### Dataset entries

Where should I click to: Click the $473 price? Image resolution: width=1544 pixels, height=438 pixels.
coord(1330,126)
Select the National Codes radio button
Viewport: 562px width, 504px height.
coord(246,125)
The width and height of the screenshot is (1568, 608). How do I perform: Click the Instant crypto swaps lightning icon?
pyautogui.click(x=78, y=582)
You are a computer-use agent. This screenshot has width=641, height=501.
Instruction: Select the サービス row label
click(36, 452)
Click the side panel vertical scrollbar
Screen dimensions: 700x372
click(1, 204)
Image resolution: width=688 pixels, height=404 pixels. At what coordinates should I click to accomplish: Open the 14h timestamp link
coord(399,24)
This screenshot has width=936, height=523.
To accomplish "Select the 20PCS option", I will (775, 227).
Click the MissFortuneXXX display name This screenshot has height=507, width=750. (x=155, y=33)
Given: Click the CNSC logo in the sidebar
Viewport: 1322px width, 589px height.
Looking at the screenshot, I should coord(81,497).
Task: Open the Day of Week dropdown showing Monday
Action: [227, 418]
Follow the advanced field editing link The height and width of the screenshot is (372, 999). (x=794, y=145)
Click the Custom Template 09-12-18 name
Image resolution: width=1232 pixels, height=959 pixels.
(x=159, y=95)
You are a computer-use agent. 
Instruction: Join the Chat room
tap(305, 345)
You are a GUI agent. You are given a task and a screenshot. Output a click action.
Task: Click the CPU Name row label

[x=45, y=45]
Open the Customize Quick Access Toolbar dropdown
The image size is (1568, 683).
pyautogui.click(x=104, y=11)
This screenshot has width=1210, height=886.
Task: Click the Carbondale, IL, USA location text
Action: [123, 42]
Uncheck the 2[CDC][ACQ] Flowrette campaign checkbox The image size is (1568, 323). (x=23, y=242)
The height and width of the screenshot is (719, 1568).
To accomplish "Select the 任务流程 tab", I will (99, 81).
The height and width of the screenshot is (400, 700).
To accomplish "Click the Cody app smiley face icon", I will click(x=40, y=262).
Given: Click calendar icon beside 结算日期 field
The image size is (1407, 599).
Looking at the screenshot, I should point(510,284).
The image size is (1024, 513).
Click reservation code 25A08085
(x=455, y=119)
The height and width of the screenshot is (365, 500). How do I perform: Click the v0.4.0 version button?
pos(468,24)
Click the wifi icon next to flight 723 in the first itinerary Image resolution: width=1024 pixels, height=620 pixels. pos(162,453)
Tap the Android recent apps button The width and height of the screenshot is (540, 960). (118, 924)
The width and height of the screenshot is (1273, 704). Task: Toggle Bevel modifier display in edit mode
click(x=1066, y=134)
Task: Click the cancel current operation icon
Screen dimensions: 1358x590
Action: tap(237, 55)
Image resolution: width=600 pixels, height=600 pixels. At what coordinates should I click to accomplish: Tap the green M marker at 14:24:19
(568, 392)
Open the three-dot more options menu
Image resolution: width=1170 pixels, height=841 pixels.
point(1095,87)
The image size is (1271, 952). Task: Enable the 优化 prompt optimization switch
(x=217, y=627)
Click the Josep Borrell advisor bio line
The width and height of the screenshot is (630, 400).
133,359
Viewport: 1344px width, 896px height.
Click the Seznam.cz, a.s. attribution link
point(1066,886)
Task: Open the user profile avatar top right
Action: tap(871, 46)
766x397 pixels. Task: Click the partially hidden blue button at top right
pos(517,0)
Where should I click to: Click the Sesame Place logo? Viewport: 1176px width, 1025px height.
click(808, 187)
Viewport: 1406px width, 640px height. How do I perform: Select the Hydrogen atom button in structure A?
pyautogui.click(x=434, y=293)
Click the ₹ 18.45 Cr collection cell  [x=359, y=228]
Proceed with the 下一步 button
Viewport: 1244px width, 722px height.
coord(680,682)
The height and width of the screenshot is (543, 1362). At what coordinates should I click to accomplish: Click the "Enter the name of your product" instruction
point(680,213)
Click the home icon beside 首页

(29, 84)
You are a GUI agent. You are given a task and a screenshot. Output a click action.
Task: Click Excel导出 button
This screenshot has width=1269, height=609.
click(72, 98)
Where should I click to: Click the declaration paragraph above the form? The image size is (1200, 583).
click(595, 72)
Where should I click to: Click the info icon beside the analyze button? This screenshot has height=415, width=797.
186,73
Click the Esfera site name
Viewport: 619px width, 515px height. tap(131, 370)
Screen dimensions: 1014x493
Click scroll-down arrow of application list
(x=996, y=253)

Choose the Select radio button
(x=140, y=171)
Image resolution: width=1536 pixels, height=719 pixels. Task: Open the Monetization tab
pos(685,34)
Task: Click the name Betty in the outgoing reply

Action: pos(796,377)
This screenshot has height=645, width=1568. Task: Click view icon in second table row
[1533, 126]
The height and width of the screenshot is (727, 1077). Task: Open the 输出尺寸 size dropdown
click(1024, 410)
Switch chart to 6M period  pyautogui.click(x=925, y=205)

### TASK INSTRUCTIONS
Your reply must reproduce all records above exactly.

### OUTPUT OF THE TASK
Where should I click to: Click the $473 price? Image resolution: width=1544 pixels, height=438 pixels.
coord(1330,126)
Select the National Codes radio button
Viewport: 562px width, 504px height.
coord(246,125)
The width and height of the screenshot is (1568, 608). How do I perform: Click the Instant crypto swaps lightning icon?
pyautogui.click(x=78, y=582)
You are a computer-use agent. This screenshot has width=641, height=501.
Instruction: Select the サービス row label
click(36, 452)
Click the side panel vertical scrollbar
Screen dimensions: 700x372
click(1, 204)
Image resolution: width=688 pixels, height=404 pixels. At what coordinates should I click to accomplish: Open the 14h timestamp link
coord(399,24)
This screenshot has width=936, height=523.
To accomplish "Select the 20PCS option", I will (775, 227).
Click the MissFortuneXXX display name This screenshot has height=507, width=750. (x=155, y=33)
Given: Click the CNSC logo in the sidebar
Viewport: 1322px width, 589px height.
Looking at the screenshot, I should coord(81,497).
Task: Open the Day of Week dropdown showing Monday
Action: [227, 418]
Follow the advanced field editing link The height and width of the screenshot is (372, 999). (x=794, y=145)
Click the Custom Template 09-12-18 name
Image resolution: width=1232 pixels, height=959 pixels.
(x=159, y=95)
You are a computer-use agent. 
Instruction: Join the Chat room
tap(305, 345)
You are a GUI agent. You are given a task and a screenshot. Output a click action.
Task: Click the CPU Name row label

[x=45, y=45]
Open the Customize Quick Access Toolbar dropdown
The image size is (1568, 683).
pyautogui.click(x=104, y=11)
This screenshot has width=1210, height=886.
Task: Click the Carbondale, IL, USA location text
Action: [123, 42]
Uncheck the 2[CDC][ACQ] Flowrette campaign checkbox The image size is (1568, 323). (x=23, y=242)
The height and width of the screenshot is (719, 1568).
To accomplish "Select the 任务流程 tab", I will (99, 81).
The height and width of the screenshot is (400, 700).
To accomplish "Click the Cody app smiley face icon", I will click(x=40, y=262).
Given: Click calendar icon beside 结算日期 field
The image size is (1407, 599).
Looking at the screenshot, I should point(510,284).
The image size is (1024, 513).
Click reservation code 25A08085
(x=455, y=119)
The height and width of the screenshot is (365, 500). How do I perform: Click the v0.4.0 version button?
pos(468,24)
Click the wifi icon next to flight 723 in the first itinerary Image resolution: width=1024 pixels, height=620 pixels. pos(162,453)
Tap the Android recent apps button The width and height of the screenshot is (540, 960). (118, 924)
The width and height of the screenshot is (1273, 704). Task: Toggle Bevel modifier display in edit mode
click(x=1066, y=134)
Task: Click the cancel current operation icon
Screen dimensions: 1358x590
Action: tap(237, 55)
Image resolution: width=600 pixels, height=600 pixels. At what coordinates should I click to accomplish: Tap the green M marker at 14:24:19
(568, 392)
Open the three-dot more options menu
Image resolution: width=1170 pixels, height=841 pixels.
point(1095,87)
The image size is (1271, 952). Task: Enable the 优化 prompt optimization switch
(x=217, y=627)
Click the Josep Borrell advisor bio line
The width and height of the screenshot is (630, 400).
133,359
Viewport: 1344px width, 896px height.
Click the Seznam.cz, a.s. attribution link
point(1066,886)
Task: Open the user profile avatar top right
Action: tap(871, 46)
766x397 pixels. Task: Click the partially hidden blue button at top right
pos(517,0)
Where should I click to: Click the Sesame Place logo? Viewport: 1176px width, 1025px height.
click(808, 187)
Viewport: 1406px width, 640px height. How do I perform: Select the Hydrogen atom button in structure A?
pyautogui.click(x=434, y=293)
Click the ₹ 18.45 Cr collection cell  [x=359, y=228]
Proceed with the 下一步 button
Viewport: 1244px width, 722px height.
coord(680,682)
The height and width of the screenshot is (543, 1362). At what coordinates should I click to accomplish: Click the "Enter the name of your product" instruction
point(680,213)
Click the home icon beside 首页

(29, 84)
You are a GUI agent. You are given a task and a screenshot. Output a click action.
Task: Click Excel导出 button
This screenshot has width=1269, height=609.
click(72, 98)
Where should I click to: Click the declaration paragraph above the form? The image size is (1200, 583).
click(595, 72)
Where should I click to: Click the info icon beside the analyze button? This screenshot has height=415, width=797.
186,73
Click the Esfera site name
Viewport: 619px width, 515px height. tap(131, 370)
Screen dimensions: 1014x493
Click scroll-down arrow of application list
(x=996, y=253)

Choose the Select radio button
(x=140, y=171)
Image resolution: width=1536 pixels, height=719 pixels. Task: Open the Monetization tab
pos(685,34)
Task: Click the name Betty in the outgoing reply

Action: pos(796,377)
This screenshot has height=645, width=1568. Task: Click view icon in second table row
[1533, 126]
The height and width of the screenshot is (727, 1077). Task: Open the 输出尺寸 size dropdown
click(1024, 410)
Switch chart to 6M period  pyautogui.click(x=925, y=205)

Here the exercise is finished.